A veces me gustaría que hubiese alguna forma humanitaria de deshacerse de los ricos. Sin que ellos sirvieran de chivos expiatorios, podríamos concentrarnos en analizar lo que nos beneficia a la mayoría.
Warren Buffett y Bill Gates, cada uno con alrededor de 60.000 millones de dólares en activos, son los hombres más ricos de Estados Unidos. ¿Qué pueden obligarnos a hacer con todo ese dinero? ¿Pueden expropiar nuestra casa para construir el parking de un casino? ¿Pueden forzarnos a meter nuestro dinero en un plan piramidal de jubilación llamado Seguridad Social? ¿Acaso Buffett y Gates nos pueden obligarnos a llevar a nuestros hijos a centros escolares donde los adoctrinen? A menos que los políticos les concedan esas potestades, los ricos tienen escaso margen para coaccionarnos a hacer algo.
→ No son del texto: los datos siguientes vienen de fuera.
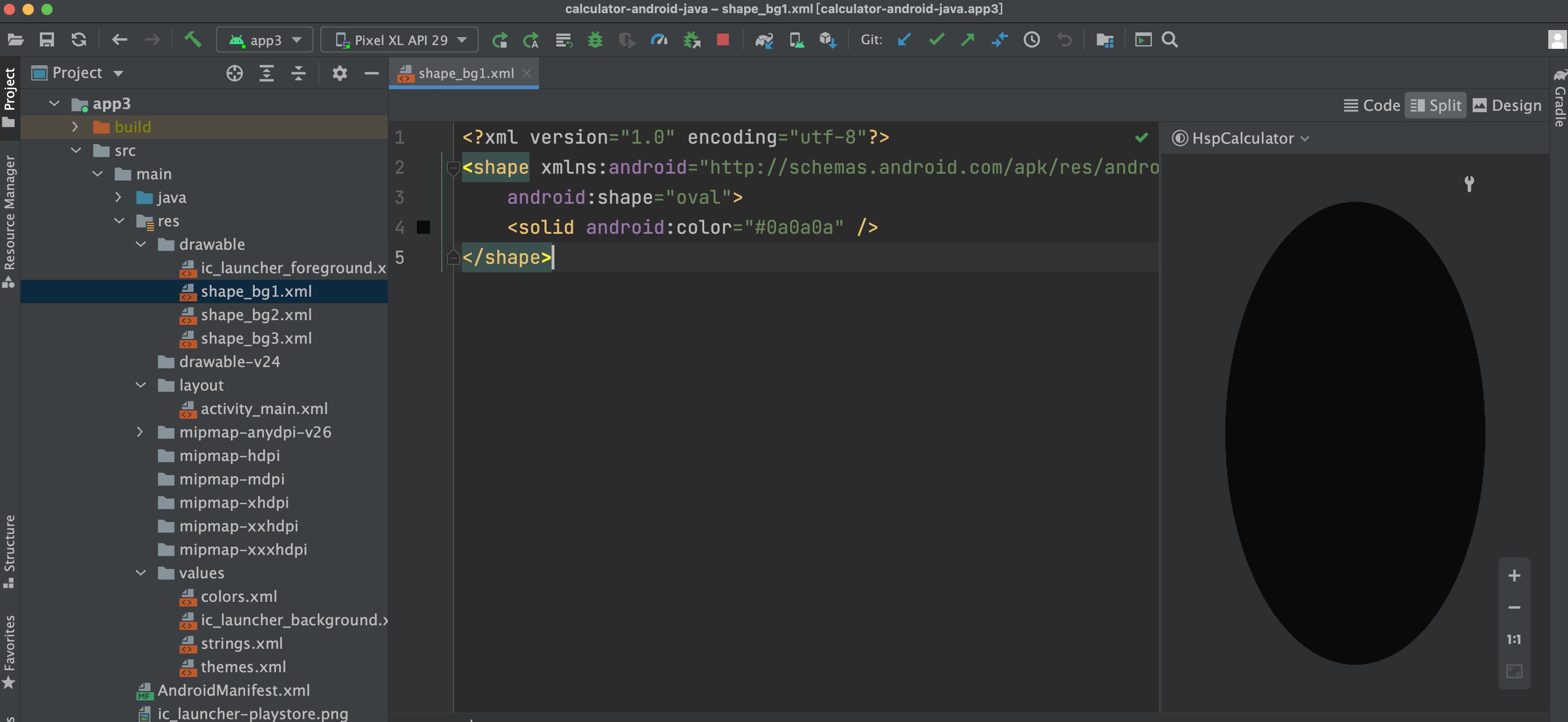Viewport: 1568px width, 722px height.
Task: Stop the running app with red square
Action: pos(723,39)
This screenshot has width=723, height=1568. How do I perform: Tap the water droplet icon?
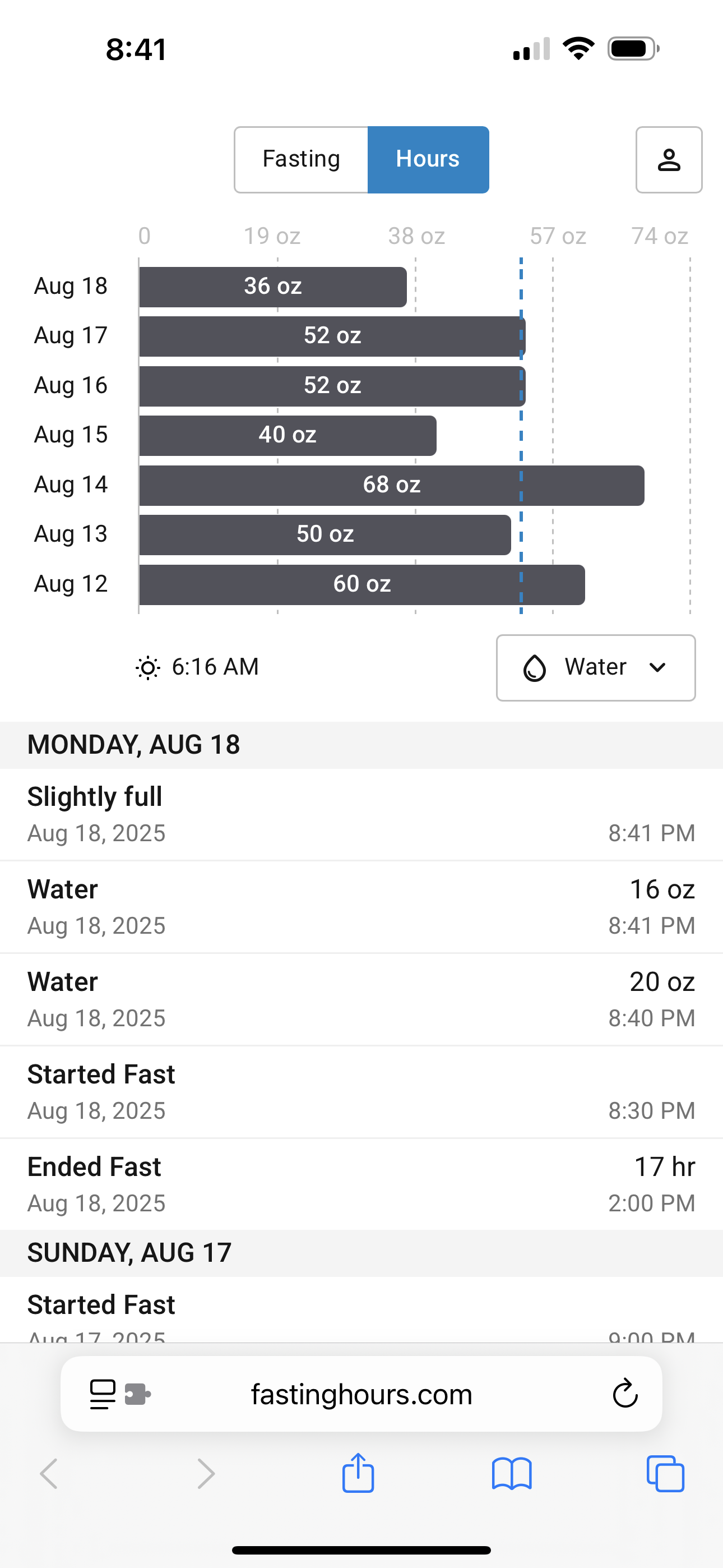534,668
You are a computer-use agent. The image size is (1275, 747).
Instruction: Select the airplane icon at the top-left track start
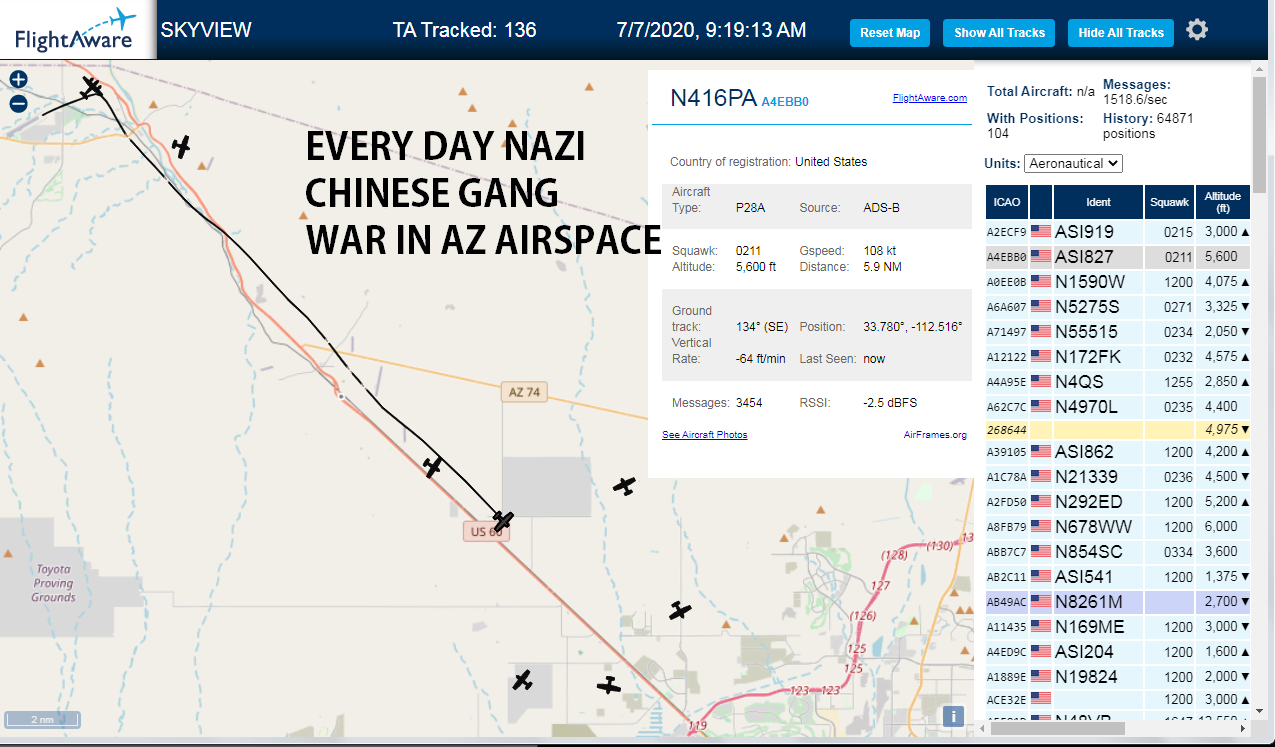click(x=92, y=88)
Un humilde funcionario municipal tiene mucho más poder sobre nosotros. Es a ellos a quienes debemos pedir permiso para construir una casa, ejecutar un proyecto, abrir un restaurante y muchísimas cosas más. Es la gente del Estado, no los ricos, los que pueden coaccionarnos y arruinar nuestras vidas; no en vano, este enorme poder explica buena parte de la corrupción política.
La explotación del escaño vacante de Barack Obama en el Senado de los Estados Unidos por parte del gobernador Rod Blagojevich; los presuntos favores fiscales concedidos por el presidente del Comité sobre impuestos y otros ingresos, Charlie Rangel; los sobornos a empresas vinculadas con el ex representante William Jefferson o el escándalo Jack Abramoff son simples manchas en el paisaje de la corrupción gubernamental. Sin embargo, todos estos casos palidecen al lado de lo que a efectos prácticos es lo mismo pero amparado por la ley.
Por ejemplo, según el Miami Herald, en marzo del año pasado la poderosa familia Fanjul de Florida, cuya fortuna se basa en el azúcar, regaló 300.000 dólares a los políticos. Con todo, me temo que no les repartieron ese dinero para que cumplieran mejor con la Constitución, sino a cambio de favores, como puede ser la imposición de obstáculos a la importación de azúcar con los que poder cobrar precios más elevados. Pero este es sólo un caso particular.
La corrupción legalizada es el pan nuestro de cada día en Estados Unidos, donde 35.000 lobbystas de Washington D. C. ingresan millones de dólares. Esta gente representa a muchas empresas y sindicatos nacionales e incluso a algunos extranjeros. No se están gastando miles de millones de dólares en mejorar el paisaje, sino que esperan obtener prebendas a costa del resto de ciudadanos.
Este enorme poder ayuda a explicar, por ejemplo, por qué se codician tanto los puestos en diversos comités, como el de impuestos y otros ingresos. Una pequeña excepción fiscal puede ahorrarle a una empresa decenas de millones de dólares. En los estados, por ejemplo, los gobernadores pueden otorgar licencias de construcción a determinados promotores. Y, en el ámbito local, los alcaldes pueden subsidiar a ciertos deportistas o asociaciones. Cuando los políticos venden favores, suelen encontrar compradores.
La ley McCain-Feingold pretendía sacar "el dinero de la política" pero en las últimas elecciones se gastaron más fondos que nunca. La única forma de reducir la corrupción es disminuir el poder que tienen los políticos sobre nuestras vidas. James Madison tenía razón cuando afirmó que "todo hombre que detente algún poder debería ser objeto de desconfianza". Thomas Jefferson también advirtió de que "la mayor calamidad que podríamos sufrir sería la sumisión a un Estado con poderes ilimitados". Pero eso es lo que los estadounidenses de hoy le han dado a Washington: poderes ilimitados.